**Document section**:
Contents
Everything about Plants is balanced. A full-grown Plant is a symbol of balance. From root to shoot, in various phases, a Plant has to actively balance many elements. Balancing and symbiosis comes hand in hand, which Plants have mastered over many millions of years.
Plants are constantly exposed to microbes: commensals which cause no harm or benefit, pathogens which cause disease, and symbionts which promotes Plant growth or helps fend off harmful pathogens – Plants balance them both at the same time, an act which has been puzzling the scientific world for many years.
For example, most land Plants form mutualistic relationships with Arbuscular Mycorrhizal Fungi to improve water and nutrient uptake. How Plants fight off pathogens without wasting energy on commensal microbes or killing beneficial microbes is a mystery and a largely unanswered question.
In fact, when experts within the field of molecular Plant-microbe interactions were asked to list their top 10 unanswered questions, the number one question was “How do Plants engage with mutualistic beneficial microorganisms while at the same time restricting harmful pathogens?”
Expert discussions and debates on the question
As part of a Top10 Molecular Plant-Microbe Interactions (MPMI) review series in the open-access MPMI Journal, this question of how Plants and microbes engage in symbiosis was recently interrogated by Dr. David Thoms and Dr. Cara Haney, microbiologists at the University of British Columbia, in collaboration with Dr. Yan Liang at Zhejiang University in China.
Dr. Haney emphasized that maintaining a balance in Plant disease resistance where Plants can fight off pests and other harmful pathogens but at the same time still can engage with microbes which can assist in water and nutrient uptake is crucial for the health of crops. He further reminded that to fully engage with such a large question, specific paradigms are needed to drive specific research questions towards the unanswered question.
According to Haney, this question is so broad that the current review raises more questions than it answers. The research team attempted to highlight much of what was already known, but also what the scientific world still does not know, to give paradigms and models that could be used as frameworks going forward.
How Plants balance microbial friends and foes
Considering mechanisms of symbiotic relationships, in a proposed framework, Haney, Liang, and Thoms distinguish three principles:
- Chemical selection with metabolites
- Dual receptor recognition
- An immune thermostat.
Plants first use metabolite compounds like chemical signals and antimicrobials to recruit beneficial organisms and restrict pathogens, but not all pathogens are excluded in this step. Thoms proposes that once Plant and microbes are in contact, “a dual input model” is used by the Plant to identify both the type of microbe (Fungal, bacterial, or nematode) and their lifestyle (commensal, mutualist, or pathogen). Thoms further explains that Microbes can be detected by receptor proteins on the surface of Plant cells. When receptor proteins detect a Fungal cell wall known as chitin, the Plant identifies a Fungal microbe presence. But as chitin and other microbe-associated molecular patterns (MAMPS) are often shared among microbes, they are insufficient signals to distinguish commensals from pathogens.
According to experts, unlike most animals, Plants do not have an adaptive immune system. But Plant genomes carry many more innate immune receptors than animals. Dr. Liang explains that Plants also use similar receptors to sense signaling molecules from beneficial microbes, environments, as well as their own cells. So, additional receptors use a second layer of information to identify pathogens versus mutualists. Symbiosis receptors can identify signaling molecules specifically produced by beneficial microbes, while immune receptors can identify pathogen proteins intended to shut down Plant defense.

**Entries shown**:
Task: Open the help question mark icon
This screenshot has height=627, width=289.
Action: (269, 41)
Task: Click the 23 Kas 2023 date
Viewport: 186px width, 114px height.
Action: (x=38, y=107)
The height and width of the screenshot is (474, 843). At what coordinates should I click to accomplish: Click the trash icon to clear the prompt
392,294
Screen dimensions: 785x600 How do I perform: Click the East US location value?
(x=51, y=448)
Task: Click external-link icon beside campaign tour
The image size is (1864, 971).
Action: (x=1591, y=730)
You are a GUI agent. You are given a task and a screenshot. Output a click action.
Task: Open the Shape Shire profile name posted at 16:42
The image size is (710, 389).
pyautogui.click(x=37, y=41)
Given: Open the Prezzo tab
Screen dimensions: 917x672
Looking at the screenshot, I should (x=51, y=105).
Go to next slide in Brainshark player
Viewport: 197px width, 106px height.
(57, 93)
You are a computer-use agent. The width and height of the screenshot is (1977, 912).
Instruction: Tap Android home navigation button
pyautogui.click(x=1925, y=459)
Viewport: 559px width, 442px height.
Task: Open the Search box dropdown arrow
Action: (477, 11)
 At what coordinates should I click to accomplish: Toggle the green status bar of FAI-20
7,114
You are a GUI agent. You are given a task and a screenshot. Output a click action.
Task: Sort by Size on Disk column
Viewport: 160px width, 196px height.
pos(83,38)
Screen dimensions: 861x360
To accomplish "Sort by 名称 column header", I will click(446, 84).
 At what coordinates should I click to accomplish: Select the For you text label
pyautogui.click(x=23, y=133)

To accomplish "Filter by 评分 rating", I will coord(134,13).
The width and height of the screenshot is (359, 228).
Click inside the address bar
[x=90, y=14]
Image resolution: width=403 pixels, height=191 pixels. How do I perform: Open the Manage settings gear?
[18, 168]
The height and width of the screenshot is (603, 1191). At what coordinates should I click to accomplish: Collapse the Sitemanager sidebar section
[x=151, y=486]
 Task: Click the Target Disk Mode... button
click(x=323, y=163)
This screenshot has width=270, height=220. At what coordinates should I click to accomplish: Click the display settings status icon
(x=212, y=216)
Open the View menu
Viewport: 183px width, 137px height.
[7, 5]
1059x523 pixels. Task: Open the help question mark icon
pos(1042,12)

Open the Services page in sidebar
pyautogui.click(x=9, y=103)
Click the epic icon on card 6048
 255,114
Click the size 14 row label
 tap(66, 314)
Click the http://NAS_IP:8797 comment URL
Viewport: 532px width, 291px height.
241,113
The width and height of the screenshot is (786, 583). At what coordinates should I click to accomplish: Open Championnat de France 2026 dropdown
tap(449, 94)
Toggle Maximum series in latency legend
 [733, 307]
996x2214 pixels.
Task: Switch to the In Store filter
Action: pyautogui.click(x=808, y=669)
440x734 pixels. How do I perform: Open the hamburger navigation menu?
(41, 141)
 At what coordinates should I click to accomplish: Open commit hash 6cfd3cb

**Work task**: Carry on the article about how plants balance beneficial and harmful microbes, beginning right after its final sentence.

**Response box**:
Addressing how do Plants know both the type and lifestyle of a microbe, Thoms remarks, it is remarkable that Plants can perceive so many types of microbe-associated molecular patterns (MAMPS) across different kingdoms of life, and one use of that is recognizing where the microbe is coming from to provide the appropriate physiological response. In other words, a Plant cell actually follows a flowchart to determine what reaction is needed in response to the type and lifestyle of the microbe it recognizes.
Yet, a Plant can simultaneously engage with multiple microbes which require different responses, making it more complicated than following the flowchart directly. Plants have to balance the energy use for immunity and symbiosis based on present microbes and current Plant needs. So, how do they do this? The answer is “normal immune setpoint”.
Haney explains that it is important to realize what this is and how it can be adjusted over a Plant’s life to maximize crop yields. Because of the influence of the environment and nutrient stress as well, how Plants decide to use resources to interlock in symbiosis or prevent disease is perhaps one of the biggest areas for exploration.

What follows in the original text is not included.